New courses are automatically entered through integration with the higher education institution’s course system. External staff who are no longer available for allocation are terminated and new external personnel are registered manually.

Staff Allocation is the stage where the actual course planning and staffing take place. The first step is to review the number of planned students and the expected throughput. Next, the workforce planning system calculates the estimated budget for the course based on the formula that the department uses for that purpose. The estimated budget is used as a basis for assigning the actual budget for the course. The actual budget can be either larger or smaller depending on the current conditions for the course. You will later compare staff allocation against the actual budget to ensure that staff allocation has not exceeded the budget.

The staff allocation and course planning will take place after that. By “course planning” we mean the detailed planning of lectures, laboratory sessions, responsibility for the course and examinations, etc. The course coordinator usually carried this out. Course planning then forms the basis for allocation of staff. However, the course coordinator often has no mandate to decide on staff allocation him or herself, since this requires an overall view of staff allocation. Instead, the course coordinator may submit the requested staff allocation to the person responsible for staff allocation.

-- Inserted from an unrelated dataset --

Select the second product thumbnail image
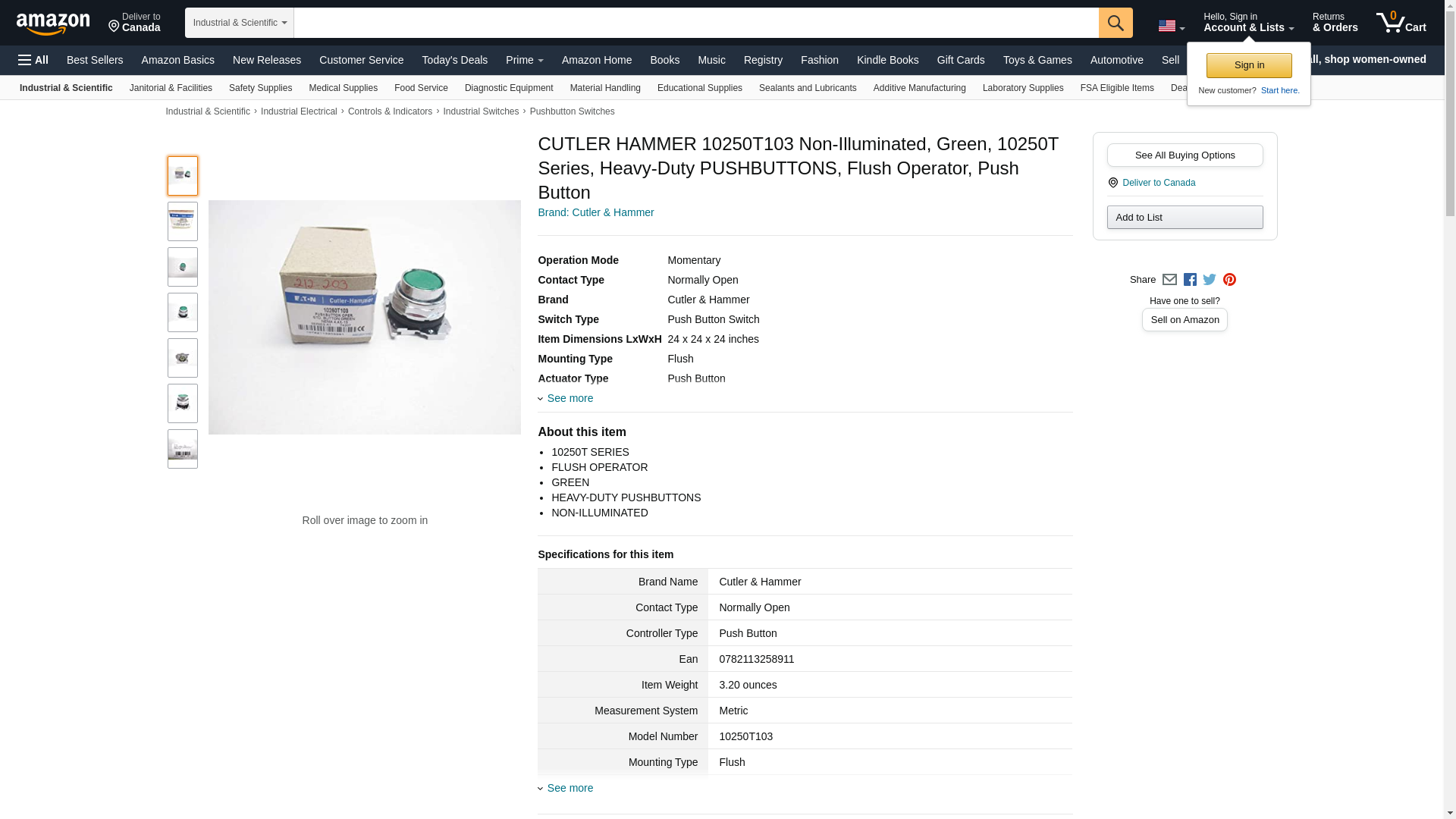Viewport: 1456px width, 819px height. click(x=183, y=221)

When all course planning has been carried out and all requests for staff allocation have been received, the staff allocation itself takes place. This determines which requests will be approved and which requests need to be adjusted. In this situation, any loans of staff from and to other departments at the higher education institution also take place.

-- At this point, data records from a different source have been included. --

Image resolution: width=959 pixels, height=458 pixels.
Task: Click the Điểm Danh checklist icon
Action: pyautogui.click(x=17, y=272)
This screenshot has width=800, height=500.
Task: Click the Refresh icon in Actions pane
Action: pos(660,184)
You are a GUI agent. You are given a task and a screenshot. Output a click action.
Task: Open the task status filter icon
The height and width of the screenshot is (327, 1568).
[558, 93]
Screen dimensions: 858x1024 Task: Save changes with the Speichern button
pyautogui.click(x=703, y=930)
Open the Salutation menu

Course planning is not always delegated to the course coordinator in the manner described above. Instead, both course planning and staff allocation can sometimes be carried out by the same person. The way in which a higher education institution carries out course planning and staff allocation can also vary from one department to another within the institution.

If the financial perspective is important, you now also carry out an analysis of income and costs for each individual course to see whether the planning is within the financial framework.

When the planning is complete, it is usually published for the staff. Discussions with employees are then held. The personal work task plans are now signed if the working hours agreement so requires.

Once you have checked the planning, it is time for the finance administrators to pick out supporting data for account-coding for staff salaries. The supporting data is then recorded in the human resources system and forms the basis for the financial report.

The implementation stage

During the implementation stage, you revise plans on a continuous basis as changes take place in the organisation. Examples of changes include staff who leave the organisation or who are absent for various reasons (sickness, parental leave, leave of absence, etc.) or if the conditions for a course change, for example if not as many students register as were planned for. To facilitate revision of plans, it is important for there to be integration with the human resources system so the planner becomes aware of all cases of absence relating to the staff.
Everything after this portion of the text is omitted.